The expected result is every line of the records, printed exactly.
::::::::::
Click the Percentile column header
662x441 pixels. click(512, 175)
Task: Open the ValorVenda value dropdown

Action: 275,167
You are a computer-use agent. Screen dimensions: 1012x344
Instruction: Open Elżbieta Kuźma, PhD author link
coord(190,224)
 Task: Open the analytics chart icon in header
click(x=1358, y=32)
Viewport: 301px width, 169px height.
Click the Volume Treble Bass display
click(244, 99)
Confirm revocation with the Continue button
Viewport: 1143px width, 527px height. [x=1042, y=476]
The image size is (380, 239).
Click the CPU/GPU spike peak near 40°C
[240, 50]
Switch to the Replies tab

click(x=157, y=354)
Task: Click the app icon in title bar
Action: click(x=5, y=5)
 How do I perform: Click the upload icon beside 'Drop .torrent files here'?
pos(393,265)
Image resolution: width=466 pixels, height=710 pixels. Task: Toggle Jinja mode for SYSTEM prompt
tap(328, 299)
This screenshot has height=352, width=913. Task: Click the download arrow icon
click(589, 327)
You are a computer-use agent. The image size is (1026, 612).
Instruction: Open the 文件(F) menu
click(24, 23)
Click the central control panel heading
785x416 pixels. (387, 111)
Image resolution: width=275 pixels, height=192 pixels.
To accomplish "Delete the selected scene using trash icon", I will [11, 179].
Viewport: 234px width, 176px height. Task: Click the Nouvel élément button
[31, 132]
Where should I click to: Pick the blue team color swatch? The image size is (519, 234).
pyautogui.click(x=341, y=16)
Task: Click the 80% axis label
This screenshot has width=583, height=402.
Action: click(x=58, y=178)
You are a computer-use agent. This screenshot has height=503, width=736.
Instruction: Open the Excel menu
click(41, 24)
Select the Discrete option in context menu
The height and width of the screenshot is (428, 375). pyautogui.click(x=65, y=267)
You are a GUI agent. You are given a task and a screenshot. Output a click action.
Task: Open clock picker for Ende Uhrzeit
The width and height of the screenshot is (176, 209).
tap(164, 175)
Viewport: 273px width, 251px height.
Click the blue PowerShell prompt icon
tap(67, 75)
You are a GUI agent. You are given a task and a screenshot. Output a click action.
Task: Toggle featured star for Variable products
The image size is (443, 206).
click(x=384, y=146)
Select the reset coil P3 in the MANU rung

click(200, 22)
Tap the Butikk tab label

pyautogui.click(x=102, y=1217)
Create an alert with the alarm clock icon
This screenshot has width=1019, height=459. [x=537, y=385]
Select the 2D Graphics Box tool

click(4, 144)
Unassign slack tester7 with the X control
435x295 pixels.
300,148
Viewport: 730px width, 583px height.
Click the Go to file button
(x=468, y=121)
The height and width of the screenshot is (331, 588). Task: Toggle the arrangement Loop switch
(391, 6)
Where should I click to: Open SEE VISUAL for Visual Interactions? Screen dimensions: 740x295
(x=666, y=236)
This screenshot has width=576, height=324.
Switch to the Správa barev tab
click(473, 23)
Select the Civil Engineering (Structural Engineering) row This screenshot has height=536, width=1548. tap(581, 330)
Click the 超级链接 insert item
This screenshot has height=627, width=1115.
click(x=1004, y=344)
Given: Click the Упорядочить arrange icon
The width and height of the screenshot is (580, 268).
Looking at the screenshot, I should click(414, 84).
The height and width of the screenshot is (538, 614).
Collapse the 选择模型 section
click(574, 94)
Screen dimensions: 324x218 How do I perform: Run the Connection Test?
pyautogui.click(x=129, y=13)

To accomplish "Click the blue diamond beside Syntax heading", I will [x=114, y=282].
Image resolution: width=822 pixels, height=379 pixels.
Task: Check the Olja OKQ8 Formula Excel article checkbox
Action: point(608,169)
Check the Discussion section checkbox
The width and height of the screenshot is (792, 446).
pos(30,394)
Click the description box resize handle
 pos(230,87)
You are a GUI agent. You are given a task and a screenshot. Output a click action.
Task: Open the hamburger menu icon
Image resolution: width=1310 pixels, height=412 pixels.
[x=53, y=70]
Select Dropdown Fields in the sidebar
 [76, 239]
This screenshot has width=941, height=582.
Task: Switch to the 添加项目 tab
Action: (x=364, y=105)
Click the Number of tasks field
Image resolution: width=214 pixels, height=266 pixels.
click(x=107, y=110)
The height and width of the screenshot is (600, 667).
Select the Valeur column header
::::::::::
Output of the task ▸
Click the Percentile column header
662x441 pixels. click(512, 175)
Task: Open the ValorVenda value dropdown

Action: 275,167
You are a computer-use agent. Screen dimensions: 1012x344
Instruction: Open Elżbieta Kuźma, PhD author link
coord(190,224)
 Task: Open the analytics chart icon in header
click(x=1358, y=32)
Viewport: 301px width, 169px height.
Click the Volume Treble Bass display
click(244, 99)
Confirm revocation with the Continue button
Viewport: 1143px width, 527px height. [x=1042, y=476]
The image size is (380, 239).
Click the CPU/GPU spike peak near 40°C
[240, 50]
Switch to the Replies tab

click(x=157, y=354)
Task: Click the app icon in title bar
Action: click(x=5, y=5)
 How do I perform: Click the upload icon beside 'Drop .torrent files here'?
pos(393,265)
Image resolution: width=466 pixels, height=710 pixels. Task: Toggle Jinja mode for SYSTEM prompt
tap(328, 299)
This screenshot has height=352, width=913. Task: Click the download arrow icon
click(589, 327)
You are a computer-use agent. The image size is (1026, 612).
Instruction: Open the 文件(F) menu
click(24, 23)
Click the central control panel heading
785x416 pixels. (387, 111)
Image resolution: width=275 pixels, height=192 pixels.
To accomplish "Delete the selected scene using trash icon", I will [11, 179].
Viewport: 234px width, 176px height. Task: Click the Nouvel élément button
[31, 132]
Where should I click to: Pick the blue team color swatch? The image size is (519, 234).
pyautogui.click(x=341, y=16)
Task: Click the 80% axis label
This screenshot has width=583, height=402.
Action: click(x=58, y=178)
You are a computer-use agent. This screenshot has height=503, width=736.
Instruction: Open the Excel menu
click(41, 24)
Select the Discrete option in context menu
The height and width of the screenshot is (428, 375). pyautogui.click(x=65, y=267)
You are a GUI agent. You are given a task and a screenshot. Output a click action.
Task: Open clock picker for Ende Uhrzeit
The width and height of the screenshot is (176, 209).
tap(164, 175)
Viewport: 273px width, 251px height.
Click the blue PowerShell prompt icon
tap(67, 75)
You are a GUI agent. You are given a task and a screenshot. Output a click action.
Task: Toggle featured star for Variable products
The image size is (443, 206).
click(x=384, y=146)
Select the reset coil P3 in the MANU rung

click(200, 22)
Tap the Butikk tab label

pyautogui.click(x=102, y=1217)
Create an alert with the alarm clock icon
This screenshot has width=1019, height=459. [x=537, y=385]
Select the 2D Graphics Box tool

click(4, 144)
Unassign slack tester7 with the X control
435x295 pixels.
300,148
Viewport: 730px width, 583px height.
Click the Go to file button
(x=468, y=121)
The height and width of the screenshot is (331, 588). Task: Toggle the arrangement Loop switch
(391, 6)
Where should I click to: Open SEE VISUAL for Visual Interactions? Screen dimensions: 740x295
(x=666, y=236)
This screenshot has width=576, height=324.
Switch to the Správa barev tab
click(473, 23)
Select the Civil Engineering (Structural Engineering) row This screenshot has height=536, width=1548. tap(581, 330)
Click the 超级链接 insert item
This screenshot has height=627, width=1115.
click(x=1004, y=344)
Given: Click the Упорядочить arrange icon
The width and height of the screenshot is (580, 268).
Looking at the screenshot, I should click(414, 84).
The height and width of the screenshot is (538, 614).
Collapse the 选择模型 section
click(574, 94)
Screen dimensions: 324x218 How do I perform: Run the Connection Test?
pyautogui.click(x=129, y=13)

To accomplish "Click the blue diamond beside Syntax heading", I will [x=114, y=282].
Image resolution: width=822 pixels, height=379 pixels.
Task: Check the Olja OKQ8 Formula Excel article checkbox
Action: point(608,169)
Check the Discussion section checkbox
The width and height of the screenshot is (792, 446).
pos(30,394)
Click the description box resize handle
 pos(230,87)
You are a GUI agent. You are given a task and a screenshot. Output a click action.
Task: Open the hamburger menu icon
Image resolution: width=1310 pixels, height=412 pixels.
[x=53, y=70]
Select Dropdown Fields in the sidebar
 [76, 239]
This screenshot has width=941, height=582.
Task: Switch to the 添加项目 tab
Action: (x=364, y=105)
Click the Number of tasks field
Image resolution: width=214 pixels, height=266 pixels.
click(x=107, y=110)
The height and width of the screenshot is (600, 667).
Select the Valeur column header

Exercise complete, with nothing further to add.